YOUR ASSIGNMENT:
Give back every line of the data, word for word.

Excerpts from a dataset

┌────────

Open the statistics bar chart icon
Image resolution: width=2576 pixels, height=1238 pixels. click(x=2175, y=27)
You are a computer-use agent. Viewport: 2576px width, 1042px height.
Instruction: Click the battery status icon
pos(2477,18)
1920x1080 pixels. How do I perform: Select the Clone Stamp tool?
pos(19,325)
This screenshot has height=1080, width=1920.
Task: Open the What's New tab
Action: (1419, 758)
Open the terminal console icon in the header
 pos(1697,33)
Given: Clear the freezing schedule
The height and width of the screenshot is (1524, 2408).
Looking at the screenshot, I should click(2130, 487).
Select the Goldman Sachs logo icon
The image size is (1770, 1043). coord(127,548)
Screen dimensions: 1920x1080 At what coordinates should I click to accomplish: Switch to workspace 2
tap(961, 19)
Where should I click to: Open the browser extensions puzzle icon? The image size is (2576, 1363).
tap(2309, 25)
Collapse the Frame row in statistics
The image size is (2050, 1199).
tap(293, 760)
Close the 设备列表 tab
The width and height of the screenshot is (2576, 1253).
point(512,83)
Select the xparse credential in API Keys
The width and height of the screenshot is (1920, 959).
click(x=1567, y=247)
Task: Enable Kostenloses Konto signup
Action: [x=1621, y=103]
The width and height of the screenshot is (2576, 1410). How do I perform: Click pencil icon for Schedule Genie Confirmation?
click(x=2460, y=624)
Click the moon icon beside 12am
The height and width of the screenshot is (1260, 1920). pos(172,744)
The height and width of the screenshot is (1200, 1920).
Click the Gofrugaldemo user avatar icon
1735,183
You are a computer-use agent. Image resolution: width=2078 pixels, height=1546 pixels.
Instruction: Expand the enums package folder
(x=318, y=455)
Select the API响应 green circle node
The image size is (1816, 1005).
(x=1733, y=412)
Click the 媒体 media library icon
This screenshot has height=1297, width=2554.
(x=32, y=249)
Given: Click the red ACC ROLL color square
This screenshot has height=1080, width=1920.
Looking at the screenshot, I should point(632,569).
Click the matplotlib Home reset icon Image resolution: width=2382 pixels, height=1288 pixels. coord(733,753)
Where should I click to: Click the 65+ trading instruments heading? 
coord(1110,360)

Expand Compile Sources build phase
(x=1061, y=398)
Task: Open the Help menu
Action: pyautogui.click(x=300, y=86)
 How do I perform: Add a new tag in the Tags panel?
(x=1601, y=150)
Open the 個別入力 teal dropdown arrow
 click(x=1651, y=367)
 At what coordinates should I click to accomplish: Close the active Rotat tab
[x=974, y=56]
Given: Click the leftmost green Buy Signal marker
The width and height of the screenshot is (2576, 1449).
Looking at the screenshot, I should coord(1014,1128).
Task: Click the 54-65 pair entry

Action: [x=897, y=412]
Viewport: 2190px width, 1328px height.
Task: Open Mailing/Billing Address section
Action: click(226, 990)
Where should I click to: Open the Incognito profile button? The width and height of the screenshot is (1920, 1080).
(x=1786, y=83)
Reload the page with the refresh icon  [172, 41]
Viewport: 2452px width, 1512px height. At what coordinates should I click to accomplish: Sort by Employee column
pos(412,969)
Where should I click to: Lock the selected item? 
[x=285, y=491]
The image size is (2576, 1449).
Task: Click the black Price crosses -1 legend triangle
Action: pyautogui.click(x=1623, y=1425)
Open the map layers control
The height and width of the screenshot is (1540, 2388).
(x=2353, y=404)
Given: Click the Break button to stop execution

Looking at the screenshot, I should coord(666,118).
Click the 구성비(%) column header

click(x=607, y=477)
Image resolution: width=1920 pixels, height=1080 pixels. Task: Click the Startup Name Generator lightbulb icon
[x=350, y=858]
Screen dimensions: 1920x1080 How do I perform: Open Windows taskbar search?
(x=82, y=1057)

└────────

ANSWER FOR THIS EXERCISE:
Open the statistics bar chart icon
Image resolution: width=2576 pixels, height=1238 pixels. click(x=2175, y=27)
You are a computer-use agent. Viewport: 2576px width, 1042px height.
Instruction: Click the battery status icon
pos(2477,18)
1920x1080 pixels. How do I perform: Select the Clone Stamp tool?
pos(19,325)
This screenshot has height=1080, width=1920.
Task: Open the What's New tab
Action: (1419, 758)
Open the terminal console icon in the header
 pos(1697,33)
Given: Clear the freezing schedule
The height and width of the screenshot is (1524, 2408).
Looking at the screenshot, I should click(2130, 487).
Select the Goldman Sachs logo icon
The image size is (1770, 1043). coord(127,548)
Screen dimensions: 1920x1080 At what coordinates should I click to accomplish: Switch to workspace 2
tap(961, 19)
Where should I click to: Open the browser extensions puzzle icon? The image size is (2576, 1363).
tap(2309, 25)
Collapse the Frame row in statistics
The image size is (2050, 1199).
tap(293, 760)
Close the 设备列表 tab
The width and height of the screenshot is (2576, 1253).
point(512,83)
Select the xparse credential in API Keys
The width and height of the screenshot is (1920, 959).
click(x=1567, y=247)
Task: Enable Kostenloses Konto signup
Action: [x=1621, y=103]
The width and height of the screenshot is (2576, 1410). How do I perform: Click pencil icon for Schedule Genie Confirmation?
click(x=2460, y=624)
Click the moon icon beside 12am
The height and width of the screenshot is (1260, 1920). pos(172,744)
The height and width of the screenshot is (1200, 1920).
Click the Gofrugaldemo user avatar icon
1735,183
You are a computer-use agent. Image resolution: width=2078 pixels, height=1546 pixels.
Instruction: Expand the enums package folder
(x=318, y=455)
Select the API响应 green circle node
The image size is (1816, 1005).
(x=1733, y=412)
Click the 媒体 media library icon
This screenshot has height=1297, width=2554.
(x=32, y=249)
Given: Click the red ACC ROLL color square
This screenshot has height=1080, width=1920.
Looking at the screenshot, I should point(632,569).
Click the matplotlib Home reset icon Image resolution: width=2382 pixels, height=1288 pixels. coord(733,753)
Where should I click to: Click the 65+ trading instruments heading? 
coord(1110,360)

Expand Compile Sources build phase
(x=1061, y=398)
Task: Open the Help menu
Action: pyautogui.click(x=300, y=86)
 How do I perform: Add a new tag in the Tags panel?
(x=1601, y=150)
Open the 個別入力 teal dropdown arrow
 click(x=1651, y=367)
 At what coordinates should I click to accomplish: Close the active Rotat tab
[x=974, y=56]
Given: Click the leftmost green Buy Signal marker
The width and height of the screenshot is (2576, 1449).
Looking at the screenshot, I should coord(1014,1128).
Task: Click the 54-65 pair entry

Action: [x=897, y=412]
Viewport: 2190px width, 1328px height.
Task: Open Mailing/Billing Address section
Action: click(226, 990)
Where should I click to: Open the Incognito profile button? The width and height of the screenshot is (1920, 1080).
(x=1786, y=83)
Reload the page with the refresh icon  [172, 41]
Viewport: 2452px width, 1512px height. At what coordinates should I click to accomplish: Sort by Employee column
pos(412,969)
Where should I click to: Lock the selected item? 
[x=285, y=491]
The image size is (2576, 1449).
Task: Click the black Price crosses -1 legend triangle
Action: pyautogui.click(x=1623, y=1425)
Open the map layers control
The height and width of the screenshot is (1540, 2388).
(x=2353, y=404)
Given: Click the Break button to stop execution

Looking at the screenshot, I should coord(666,118).
Click the 구성비(%) column header

click(x=607, y=477)
Image resolution: width=1920 pixels, height=1080 pixels. Task: Click the Startup Name Generator lightbulb icon
[x=350, y=858]
Screen dimensions: 1920x1080 How do I perform: Open Windows taskbar search?
(x=82, y=1057)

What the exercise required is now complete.